[Dataset items]
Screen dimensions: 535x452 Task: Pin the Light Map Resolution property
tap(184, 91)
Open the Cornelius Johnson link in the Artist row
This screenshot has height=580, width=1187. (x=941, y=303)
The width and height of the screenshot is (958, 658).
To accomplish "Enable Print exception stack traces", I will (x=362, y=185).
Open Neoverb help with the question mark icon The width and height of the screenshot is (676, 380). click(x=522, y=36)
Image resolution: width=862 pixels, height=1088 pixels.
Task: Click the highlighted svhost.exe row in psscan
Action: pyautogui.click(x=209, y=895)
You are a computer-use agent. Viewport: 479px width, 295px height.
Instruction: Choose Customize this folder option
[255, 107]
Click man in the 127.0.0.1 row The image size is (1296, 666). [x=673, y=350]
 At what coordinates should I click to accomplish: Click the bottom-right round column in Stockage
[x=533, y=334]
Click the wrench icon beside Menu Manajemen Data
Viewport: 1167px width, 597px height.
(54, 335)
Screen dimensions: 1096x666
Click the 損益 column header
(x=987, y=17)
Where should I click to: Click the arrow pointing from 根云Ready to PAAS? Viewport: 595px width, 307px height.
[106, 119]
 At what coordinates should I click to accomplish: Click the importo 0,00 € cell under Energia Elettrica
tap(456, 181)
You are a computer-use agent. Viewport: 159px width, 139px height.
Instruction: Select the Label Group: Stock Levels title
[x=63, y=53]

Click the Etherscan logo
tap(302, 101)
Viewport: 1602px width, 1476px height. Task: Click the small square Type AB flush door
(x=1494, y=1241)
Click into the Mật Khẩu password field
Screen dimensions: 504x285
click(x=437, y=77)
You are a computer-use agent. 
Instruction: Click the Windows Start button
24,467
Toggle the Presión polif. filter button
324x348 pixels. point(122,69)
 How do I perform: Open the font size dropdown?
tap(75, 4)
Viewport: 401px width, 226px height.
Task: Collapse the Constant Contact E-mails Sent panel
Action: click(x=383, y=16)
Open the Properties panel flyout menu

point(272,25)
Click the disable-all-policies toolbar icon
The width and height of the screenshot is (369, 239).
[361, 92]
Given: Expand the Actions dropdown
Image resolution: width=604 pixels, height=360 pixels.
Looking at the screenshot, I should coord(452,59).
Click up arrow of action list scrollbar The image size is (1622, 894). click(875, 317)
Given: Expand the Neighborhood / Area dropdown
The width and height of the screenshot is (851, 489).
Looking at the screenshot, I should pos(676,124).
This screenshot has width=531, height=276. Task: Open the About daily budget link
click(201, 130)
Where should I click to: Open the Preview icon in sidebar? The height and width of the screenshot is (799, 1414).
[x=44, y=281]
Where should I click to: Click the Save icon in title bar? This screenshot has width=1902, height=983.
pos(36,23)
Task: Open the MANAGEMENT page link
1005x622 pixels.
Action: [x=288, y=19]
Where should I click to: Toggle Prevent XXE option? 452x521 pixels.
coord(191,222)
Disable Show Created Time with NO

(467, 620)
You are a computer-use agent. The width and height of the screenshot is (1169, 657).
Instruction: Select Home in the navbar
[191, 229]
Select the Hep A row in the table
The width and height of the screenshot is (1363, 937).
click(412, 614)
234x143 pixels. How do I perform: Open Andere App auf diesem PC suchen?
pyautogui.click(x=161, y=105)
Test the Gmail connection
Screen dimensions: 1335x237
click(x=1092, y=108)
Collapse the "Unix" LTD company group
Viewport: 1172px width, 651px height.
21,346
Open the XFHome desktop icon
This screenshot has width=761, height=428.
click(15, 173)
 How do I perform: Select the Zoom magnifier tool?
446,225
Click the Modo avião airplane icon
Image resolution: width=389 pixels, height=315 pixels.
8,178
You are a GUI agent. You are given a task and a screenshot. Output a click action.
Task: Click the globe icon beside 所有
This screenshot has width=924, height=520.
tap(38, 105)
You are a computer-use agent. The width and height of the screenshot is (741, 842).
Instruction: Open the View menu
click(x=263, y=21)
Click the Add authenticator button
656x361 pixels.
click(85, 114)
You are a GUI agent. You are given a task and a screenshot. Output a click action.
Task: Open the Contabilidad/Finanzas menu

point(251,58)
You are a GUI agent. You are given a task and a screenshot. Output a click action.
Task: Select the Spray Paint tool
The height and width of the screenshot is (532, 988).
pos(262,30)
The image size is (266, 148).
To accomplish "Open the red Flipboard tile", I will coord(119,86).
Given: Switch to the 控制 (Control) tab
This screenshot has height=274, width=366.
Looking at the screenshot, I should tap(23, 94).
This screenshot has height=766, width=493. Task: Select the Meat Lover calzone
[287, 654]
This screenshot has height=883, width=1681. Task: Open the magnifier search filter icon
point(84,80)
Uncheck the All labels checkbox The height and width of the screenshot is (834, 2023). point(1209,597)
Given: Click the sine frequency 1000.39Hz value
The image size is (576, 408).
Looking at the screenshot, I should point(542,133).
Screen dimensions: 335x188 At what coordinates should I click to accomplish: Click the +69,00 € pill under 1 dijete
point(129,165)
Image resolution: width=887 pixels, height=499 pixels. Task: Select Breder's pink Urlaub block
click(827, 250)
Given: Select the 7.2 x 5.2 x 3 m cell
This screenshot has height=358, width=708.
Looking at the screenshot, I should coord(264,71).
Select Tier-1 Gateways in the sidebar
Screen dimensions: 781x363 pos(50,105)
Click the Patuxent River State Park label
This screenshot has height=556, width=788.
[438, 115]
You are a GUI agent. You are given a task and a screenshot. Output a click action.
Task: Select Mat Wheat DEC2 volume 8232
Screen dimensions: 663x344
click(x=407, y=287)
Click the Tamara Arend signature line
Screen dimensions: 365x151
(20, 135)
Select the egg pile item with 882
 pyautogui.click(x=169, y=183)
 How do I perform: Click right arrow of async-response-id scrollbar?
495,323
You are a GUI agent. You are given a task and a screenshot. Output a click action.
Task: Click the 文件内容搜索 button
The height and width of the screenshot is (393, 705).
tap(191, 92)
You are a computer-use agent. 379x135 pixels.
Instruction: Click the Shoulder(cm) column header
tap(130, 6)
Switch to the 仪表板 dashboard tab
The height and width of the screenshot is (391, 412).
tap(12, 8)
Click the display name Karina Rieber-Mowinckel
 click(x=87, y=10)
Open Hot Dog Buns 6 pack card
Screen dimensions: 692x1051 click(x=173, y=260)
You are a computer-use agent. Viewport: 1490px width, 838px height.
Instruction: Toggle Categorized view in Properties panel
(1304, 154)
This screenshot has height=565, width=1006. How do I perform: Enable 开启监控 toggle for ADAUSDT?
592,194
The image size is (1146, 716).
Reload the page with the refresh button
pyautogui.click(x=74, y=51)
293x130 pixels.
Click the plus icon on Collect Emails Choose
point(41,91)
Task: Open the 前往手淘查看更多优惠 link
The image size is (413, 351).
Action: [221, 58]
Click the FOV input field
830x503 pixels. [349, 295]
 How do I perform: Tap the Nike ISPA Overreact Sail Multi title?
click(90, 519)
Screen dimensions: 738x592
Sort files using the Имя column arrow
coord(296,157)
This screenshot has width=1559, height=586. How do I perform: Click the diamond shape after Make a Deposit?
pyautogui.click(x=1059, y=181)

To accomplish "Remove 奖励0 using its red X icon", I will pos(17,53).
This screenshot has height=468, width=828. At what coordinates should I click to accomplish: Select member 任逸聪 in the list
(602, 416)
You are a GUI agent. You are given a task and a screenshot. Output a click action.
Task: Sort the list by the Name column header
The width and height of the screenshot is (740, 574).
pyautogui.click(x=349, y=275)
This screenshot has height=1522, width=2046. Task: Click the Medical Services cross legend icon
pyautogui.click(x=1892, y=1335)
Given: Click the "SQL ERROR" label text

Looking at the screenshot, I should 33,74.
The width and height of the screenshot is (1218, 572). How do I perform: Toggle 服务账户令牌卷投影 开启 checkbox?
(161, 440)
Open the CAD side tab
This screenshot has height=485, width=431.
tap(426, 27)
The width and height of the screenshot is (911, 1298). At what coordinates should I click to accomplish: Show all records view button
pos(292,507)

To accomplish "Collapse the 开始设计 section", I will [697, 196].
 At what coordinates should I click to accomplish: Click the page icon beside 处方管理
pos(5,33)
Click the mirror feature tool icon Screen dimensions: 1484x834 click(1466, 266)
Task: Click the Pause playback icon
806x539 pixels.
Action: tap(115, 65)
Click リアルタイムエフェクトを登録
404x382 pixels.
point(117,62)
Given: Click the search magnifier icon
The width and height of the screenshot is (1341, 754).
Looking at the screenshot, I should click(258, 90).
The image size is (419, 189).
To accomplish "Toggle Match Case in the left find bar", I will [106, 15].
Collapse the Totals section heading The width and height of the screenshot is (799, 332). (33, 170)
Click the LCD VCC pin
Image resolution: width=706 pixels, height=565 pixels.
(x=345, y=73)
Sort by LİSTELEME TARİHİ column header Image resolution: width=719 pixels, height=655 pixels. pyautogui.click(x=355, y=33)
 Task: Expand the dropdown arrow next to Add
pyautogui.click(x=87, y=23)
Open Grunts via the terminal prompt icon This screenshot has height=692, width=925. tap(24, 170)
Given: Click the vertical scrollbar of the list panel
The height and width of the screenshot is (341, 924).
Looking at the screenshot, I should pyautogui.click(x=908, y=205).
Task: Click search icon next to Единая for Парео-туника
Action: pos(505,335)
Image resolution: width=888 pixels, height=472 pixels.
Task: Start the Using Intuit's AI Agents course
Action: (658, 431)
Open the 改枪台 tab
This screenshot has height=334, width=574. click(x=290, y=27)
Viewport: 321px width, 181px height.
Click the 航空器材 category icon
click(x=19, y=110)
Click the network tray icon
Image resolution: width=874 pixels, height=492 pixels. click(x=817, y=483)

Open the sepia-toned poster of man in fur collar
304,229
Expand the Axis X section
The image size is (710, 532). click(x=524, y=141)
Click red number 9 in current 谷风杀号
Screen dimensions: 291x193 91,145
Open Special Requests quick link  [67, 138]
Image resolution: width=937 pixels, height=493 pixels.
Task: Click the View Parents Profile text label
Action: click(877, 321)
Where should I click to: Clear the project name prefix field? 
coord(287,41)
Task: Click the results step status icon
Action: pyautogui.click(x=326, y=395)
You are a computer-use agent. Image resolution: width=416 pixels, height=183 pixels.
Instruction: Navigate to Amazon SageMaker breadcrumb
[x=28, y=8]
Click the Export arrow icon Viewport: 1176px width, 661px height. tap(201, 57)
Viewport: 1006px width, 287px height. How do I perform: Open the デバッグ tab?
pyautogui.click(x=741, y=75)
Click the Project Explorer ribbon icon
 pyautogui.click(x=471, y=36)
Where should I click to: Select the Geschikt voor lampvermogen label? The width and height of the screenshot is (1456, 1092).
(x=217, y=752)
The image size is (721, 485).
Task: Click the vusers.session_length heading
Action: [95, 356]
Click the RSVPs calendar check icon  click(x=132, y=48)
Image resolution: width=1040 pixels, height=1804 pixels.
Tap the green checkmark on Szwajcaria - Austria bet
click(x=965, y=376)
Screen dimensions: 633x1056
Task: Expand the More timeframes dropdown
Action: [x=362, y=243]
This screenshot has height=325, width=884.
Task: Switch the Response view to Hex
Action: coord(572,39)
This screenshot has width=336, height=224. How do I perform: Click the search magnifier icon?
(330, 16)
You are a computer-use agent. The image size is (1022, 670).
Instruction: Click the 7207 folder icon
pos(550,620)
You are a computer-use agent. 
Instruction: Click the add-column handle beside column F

*Goal*:
Extract every line from the entries above that contains the word "will". Only lines that match its letter case count.

*The completed task*:
To accomplish "Enable Print exception stack traces", I will (x=362, y=185).
To accomplish "Open the red Flipboard tile", I will coord(119,86).
To accomplish "Remove 奖励0 using its red X icon", I will pos(17,53).
To accomplish "Collapse the 开始设计 section", I will [697, 196].
To accomplish "Toggle Match Case in the left find bar", I will [106, 15].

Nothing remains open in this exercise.